Seen as a father figure by several generations of young people, Al-Amin was known for “practicing what he preached” and “walking the talk,” said some who grew up with his influence.
“After accepting Islam, he never looked back,” said Dr. Waheeduddin Ahmed, the first president of the Islamic Society of Milwaukee. “He was a very dedicated Muslim and a very loyal friend.”
The early years
Linda Cooper remembers when Al-Amin came into her life in 1973. He was known as Roscoe Simpson at the time. He met her mother Ruby Lee Cooper after he moved to Milwaukee from Flint, Michigan, where he had grown up and worked for General Motors. Ruby was raising her two teenage daughters, Linda and Patricia. “Since then, he has been a father to all of us,” Linda said. “He was always here for the family.”
A year later, Roscoe and Ruby married. Together they searched for a faith home. After six months, they both embraced Islam and changed their names to Ayyub and Waheedah Al-Amin. They directly donned modest Muslim attire and began living an Islamic lifestyle.
Family members left to right: Darrick, Inez, Ayanna, Mike, Michael, Pat, Ayesha Shanel Marcus, Linda & Arricka
Cooper recalled Al-Amin telling his family, “’I was lost at one point, and I was searching to be a better man. I met some Muslim brothers who introduced me to Islam and I had never experienced such kindness and brotherly love in my life. After that moment, I knew that Islam was the path for me, and I had to tell anyone who would listen what Allah did for me.’”
Al-Amin was handsome man, Cooper said. “Tall, dark and lean, he was never overweight a day in his life, always in good spirits.”
Br. Ayyub and Sr. Waheedah became “the dynamic duo,” said Kalim Hakim of Milwaukee, whose father Abdul Jalil Hakim and Al-Amin were friends. “They had a big impact.”
Building the foundation
Hakim said, “I had a conversation with Br. Ayyub about 40 years ago I still remember well. I was around 26 or 27 then. We struck up a conversation about the needs of the community, what we are doing well to make dawah and what we need to do.
“Since then, I have always thought of him as a visionary, one of those people with a dynamic personality, focusing on what we could achieve.
“He was a visionary who was willing to sacrifice, to actually, literally, put his money where his mouth is.
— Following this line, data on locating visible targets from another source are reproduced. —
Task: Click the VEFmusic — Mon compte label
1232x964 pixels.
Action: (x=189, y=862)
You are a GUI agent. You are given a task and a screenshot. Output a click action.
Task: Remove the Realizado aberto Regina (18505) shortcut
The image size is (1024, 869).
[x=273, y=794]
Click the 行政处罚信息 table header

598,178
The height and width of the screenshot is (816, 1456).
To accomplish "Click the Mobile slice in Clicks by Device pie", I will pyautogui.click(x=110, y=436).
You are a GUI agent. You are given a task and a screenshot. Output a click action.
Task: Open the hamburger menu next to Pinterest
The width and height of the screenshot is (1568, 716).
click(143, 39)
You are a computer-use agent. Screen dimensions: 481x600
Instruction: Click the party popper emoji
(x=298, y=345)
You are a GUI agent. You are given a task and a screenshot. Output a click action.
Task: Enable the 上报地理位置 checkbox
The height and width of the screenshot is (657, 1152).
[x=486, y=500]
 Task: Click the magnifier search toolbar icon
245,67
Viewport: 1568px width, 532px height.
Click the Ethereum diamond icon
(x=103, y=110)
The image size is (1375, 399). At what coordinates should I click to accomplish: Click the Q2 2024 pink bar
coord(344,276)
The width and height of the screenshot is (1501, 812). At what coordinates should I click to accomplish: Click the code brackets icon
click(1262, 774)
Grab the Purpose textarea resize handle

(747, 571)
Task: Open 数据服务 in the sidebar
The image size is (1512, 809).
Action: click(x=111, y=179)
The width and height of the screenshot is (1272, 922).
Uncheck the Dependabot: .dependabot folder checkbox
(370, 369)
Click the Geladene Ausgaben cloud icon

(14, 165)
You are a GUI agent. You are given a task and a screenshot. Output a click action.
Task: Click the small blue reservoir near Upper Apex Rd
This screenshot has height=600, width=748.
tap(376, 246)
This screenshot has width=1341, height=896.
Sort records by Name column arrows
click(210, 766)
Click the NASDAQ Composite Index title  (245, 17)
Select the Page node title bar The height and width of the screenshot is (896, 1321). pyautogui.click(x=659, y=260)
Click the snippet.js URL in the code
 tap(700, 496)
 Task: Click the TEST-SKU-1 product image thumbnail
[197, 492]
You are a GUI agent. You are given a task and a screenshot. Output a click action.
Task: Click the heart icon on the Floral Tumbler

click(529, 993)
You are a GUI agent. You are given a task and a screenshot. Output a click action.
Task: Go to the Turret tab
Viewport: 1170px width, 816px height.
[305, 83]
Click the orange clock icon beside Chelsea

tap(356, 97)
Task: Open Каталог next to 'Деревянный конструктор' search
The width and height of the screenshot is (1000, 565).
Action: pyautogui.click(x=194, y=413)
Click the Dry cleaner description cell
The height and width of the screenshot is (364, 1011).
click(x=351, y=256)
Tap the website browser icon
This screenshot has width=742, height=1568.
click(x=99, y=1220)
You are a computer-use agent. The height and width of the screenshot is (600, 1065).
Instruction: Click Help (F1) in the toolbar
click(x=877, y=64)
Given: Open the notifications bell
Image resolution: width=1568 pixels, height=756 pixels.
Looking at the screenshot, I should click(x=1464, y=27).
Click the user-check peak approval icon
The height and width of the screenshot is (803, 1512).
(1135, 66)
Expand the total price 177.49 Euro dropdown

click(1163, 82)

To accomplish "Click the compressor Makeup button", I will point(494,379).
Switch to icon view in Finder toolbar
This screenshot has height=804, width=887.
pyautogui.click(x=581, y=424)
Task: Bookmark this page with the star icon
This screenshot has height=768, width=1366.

He would donate his time, his money, he would do whatever he could to realize the vision. He was one of the first people to introduce the idea of building a masjid for the community.”
Al-Amin and Dr. Waheeduddin Ahmed met in the late 1970s, Ahmed, now 87, recalled. “A few Muslims concerned about the Islamic education of their children made an arrangement at the University of Wisconsin-Milwaukee for a weekend school. While the children were in classes, the parents arranged lectures and studied the Quran. That’s where we met.”
Together, with a few others, they founded the Muslim Students and Community Association of Milwaukee (MSCA) and served in its leadership. The MSCA and the Islamic Foundation of Greater Milwaukee, another Muslim organization, merged to form the Islamic Society of Milwaukee. Ahmed was elected president and Al-Amin served on the shura.
“We thought dawah was very important for the Muslim community and created a chair for dawah in the ISM shura,” Ahmed said. “Br. Ayyub was made the first chair.”
Serving Milwaukee’s inner city
When the ISM was established on Milwaukee’s south side in 1982, Al-Amin felt strongly that “we needed a presence in the inner city,” said Hakim. “The ISM was relatively far from a large number of indigenous U.S. Muslims. They needed a masjid close by where they would not have to travel so far to attend Friday prayers.”
Patricia Cooper with Br. Ayyub Al-Amin (his stepdaughter)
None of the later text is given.